Je viens de publier, comme annoncé, l'article suivant:
2013j. "Un rapport de l’inspection générale de l’éducation nationale sur l’évaluation des enseignants, ou le syndrome du réverbère". Analyse critique de : L’évaluation des enseignants. Rapport n° 2013-035 à Monsieur le ministre de l’Éducation nationale, avril 2013. Brigitte DORIATH, Reynald MONTAIGU, Yves PONCELET, Henri-Georges RICHON, Inspecteurs généraux de l’éducation nationale.
Résumé
Cette longue analyse (35 pages pour un rapport de 58 pages) présente dans une première partie la stratégie utilisée par les auteurs au service de leur objectif principal, qui est de défendre la visite individuelle d'inspection des enseigants telle qu'ils la conçoivent, de manière très traditionnelle, avec une double fonction sommative et formative et dans une perspective très hiérarchique et normalisatrice. A cet effet, ils mettent l'accent sur les critiques concernant les autres éléments du "système global" d'évaluation des enseignants (dans lequel entrent aussi les bilans les individuels et collectifs, l’évaluation administrative, la notation, les promotions et la formation continue); ils écartent la question des modalités différentes d'évaluation de l'enseignement plus modernes et innovantes (l'évaluation collective et l'auto-évaluation); enfin, ils gèrent leurs sources documentaires (références bibliographiques et citations) à leur convenance, sans aucun respect des normes universitaires, alors même qu'ils affirment s'appuyer sur la recherche.

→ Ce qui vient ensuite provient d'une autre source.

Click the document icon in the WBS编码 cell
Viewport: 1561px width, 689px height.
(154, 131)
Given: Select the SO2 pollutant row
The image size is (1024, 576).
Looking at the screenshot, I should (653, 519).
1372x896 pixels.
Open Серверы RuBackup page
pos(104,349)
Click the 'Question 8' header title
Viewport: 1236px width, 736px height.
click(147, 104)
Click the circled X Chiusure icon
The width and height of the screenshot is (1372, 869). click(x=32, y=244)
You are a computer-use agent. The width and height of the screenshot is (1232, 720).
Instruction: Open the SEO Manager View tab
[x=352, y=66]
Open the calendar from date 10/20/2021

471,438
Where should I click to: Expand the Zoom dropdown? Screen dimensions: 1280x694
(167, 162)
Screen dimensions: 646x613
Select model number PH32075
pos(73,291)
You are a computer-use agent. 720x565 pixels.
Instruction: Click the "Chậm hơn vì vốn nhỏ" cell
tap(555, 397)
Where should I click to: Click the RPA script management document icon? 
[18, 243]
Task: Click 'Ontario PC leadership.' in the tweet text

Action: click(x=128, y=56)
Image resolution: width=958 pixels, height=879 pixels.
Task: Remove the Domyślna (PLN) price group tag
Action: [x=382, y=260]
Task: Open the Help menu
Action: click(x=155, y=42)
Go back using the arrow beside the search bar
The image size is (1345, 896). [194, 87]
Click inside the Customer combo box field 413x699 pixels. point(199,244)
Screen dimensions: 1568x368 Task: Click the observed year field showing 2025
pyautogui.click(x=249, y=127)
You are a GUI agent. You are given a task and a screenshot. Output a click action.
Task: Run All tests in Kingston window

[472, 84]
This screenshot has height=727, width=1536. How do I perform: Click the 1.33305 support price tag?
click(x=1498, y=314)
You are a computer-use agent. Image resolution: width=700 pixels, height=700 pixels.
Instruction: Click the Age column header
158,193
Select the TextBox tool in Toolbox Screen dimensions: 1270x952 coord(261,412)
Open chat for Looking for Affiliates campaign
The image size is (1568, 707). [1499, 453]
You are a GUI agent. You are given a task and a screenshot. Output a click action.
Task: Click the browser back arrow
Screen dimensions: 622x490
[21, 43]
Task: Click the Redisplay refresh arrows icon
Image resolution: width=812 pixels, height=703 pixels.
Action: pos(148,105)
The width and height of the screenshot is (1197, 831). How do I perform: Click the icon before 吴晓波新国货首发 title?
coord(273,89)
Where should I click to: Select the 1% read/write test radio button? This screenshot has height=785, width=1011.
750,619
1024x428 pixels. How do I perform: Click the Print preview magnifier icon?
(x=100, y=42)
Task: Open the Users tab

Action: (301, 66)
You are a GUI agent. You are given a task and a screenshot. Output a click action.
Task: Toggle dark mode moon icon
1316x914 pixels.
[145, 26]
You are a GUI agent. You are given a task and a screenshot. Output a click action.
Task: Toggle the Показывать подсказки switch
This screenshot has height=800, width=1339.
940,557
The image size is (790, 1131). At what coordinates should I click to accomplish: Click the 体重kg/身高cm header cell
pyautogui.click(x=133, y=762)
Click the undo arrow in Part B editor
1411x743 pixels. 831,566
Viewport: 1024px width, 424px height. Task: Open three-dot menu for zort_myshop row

La seconde partie analyse la manière dont les auteurs conçoivent leur coeur de métier, à savoir l'observation d'une séquence individuelle d'enseignement. Ils proposent pour son évaluation une "trame" (un schéma de classe) présenté à la fois comme leur modèle d'inspection et le modèle d'enseignement le plus efficace, qu'ils présentent comme des "acquis" de la recherche faisant consensus parmi les chercheurs, sans jamais citer le moindre auteur à l'appui de leurs affirmations.
Cette analyse débouche sur deux conclusions:
1) "La conception que les auteurs de ce rapport ont de leur métier d’inspecteur et du métier des enseignants est à mille lieues des exigences de l’innovation, de la recherche et des standards internationaux. L’écart entre ces exigences et le modèle de séquences de classe qu’ils proposent ici est véritablement grotesque."
2) Depuis quelques mois, le ministre Vincent Peillon incite fortement les inspecteurs (IG, IPR-IA et IEN) à s'investir dans la formation pédagogique et didactique des enseignants-stagiaires de 2e année d'ÉSPÉ. Or, étant donné l'effet de modélisation très fort du modèle d'inspection sur les attentes des étudiants stagiaires de 2e année d'ÉSPÉ et sur les pratiques de formation des tuteurs de terrain, "la participation directe des inspecteurs à la conception des modules de formation en ÉSPÉ et d’une participation sur la base des conceptions que les auteurs de ce rapport ont d’une "séquence d’enseignement efficace", est pour la formation de ces enseignants-stagiaires l’assurance d’un scénario catastrophe."
Ce que montre ce rapport à tous points de vue lamentable, c'est qu'il ne pourra pas y avoir de refondation de l'école sans refondation de l'inspection.